North Dakota Gov. Doug Burgum recently joined Morton County Commissioners Cody Schulz and Bruce Strinden, as well as Sheriff Kyle Kirchmeier for a meeting with area residents affected by the month’s long protest against the Dakota Access Pipeline.
In a statement, the Morton County Board of Commissioners said more than 50 farmers, ranchers, and rural landowners attended the gathering to share their experiences and concerns about the future. Attendees’ spoke of vandalized equipment, missing livestock, trespassing, as well as the stress placed upon families from numerous school lockdowns stemming from protest activities.

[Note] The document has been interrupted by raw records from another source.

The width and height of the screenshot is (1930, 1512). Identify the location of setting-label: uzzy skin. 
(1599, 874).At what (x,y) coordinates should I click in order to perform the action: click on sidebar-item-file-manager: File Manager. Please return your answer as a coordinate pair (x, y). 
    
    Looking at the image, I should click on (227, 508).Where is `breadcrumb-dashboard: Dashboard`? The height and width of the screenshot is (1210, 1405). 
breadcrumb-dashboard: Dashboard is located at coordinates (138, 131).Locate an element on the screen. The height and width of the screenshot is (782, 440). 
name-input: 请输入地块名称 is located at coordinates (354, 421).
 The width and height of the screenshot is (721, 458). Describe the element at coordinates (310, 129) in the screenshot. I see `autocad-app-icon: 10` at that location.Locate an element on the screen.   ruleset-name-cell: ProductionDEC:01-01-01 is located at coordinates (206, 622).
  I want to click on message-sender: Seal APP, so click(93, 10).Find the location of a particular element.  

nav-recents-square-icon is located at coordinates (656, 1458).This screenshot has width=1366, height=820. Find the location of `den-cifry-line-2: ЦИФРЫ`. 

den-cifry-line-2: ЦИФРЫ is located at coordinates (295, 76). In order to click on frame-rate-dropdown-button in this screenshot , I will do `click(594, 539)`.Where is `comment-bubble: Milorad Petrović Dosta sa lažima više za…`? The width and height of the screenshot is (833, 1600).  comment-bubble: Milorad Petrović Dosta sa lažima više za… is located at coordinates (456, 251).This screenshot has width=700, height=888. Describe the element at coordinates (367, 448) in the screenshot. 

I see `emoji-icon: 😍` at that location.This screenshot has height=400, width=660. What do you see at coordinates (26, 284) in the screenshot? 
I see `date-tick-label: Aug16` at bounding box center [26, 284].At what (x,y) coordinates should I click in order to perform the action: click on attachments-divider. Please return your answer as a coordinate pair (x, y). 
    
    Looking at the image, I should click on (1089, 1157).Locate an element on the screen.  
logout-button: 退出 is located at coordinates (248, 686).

“I was very pleased and encouraged by the meeting,” said Morton County Commission Chairman Cody Schulz in a statement. “The discussion was very honest and frank. People are frustrated, and in some cases scared, but I am just so thankful that people took the time to attend. I’m also grateful to the Governor for taking the time to truly hear the concerns of Morton County residents.”
Going forward, landowners said they remain worried about their safety and the process for holding those responsible for unlawful activity accountable.
“I’m glad I got to hear some of the specific concerns of the farmers and ranchers,” said Morton County Sheriff Kyle Kirchmeier. “We will continue to do everything necessary to keep our citizens safe. Public safety has been my top priority from the very beginning, and it will continue to be.”
Unfortunately, pipeline opponents continue to engage in illegal activities that have resulted in numerous arrests. Most recently, protesters attempted to trespass onto private property before destroying private property and endangering law enforcement personnel stationed on the Backwater Bridge.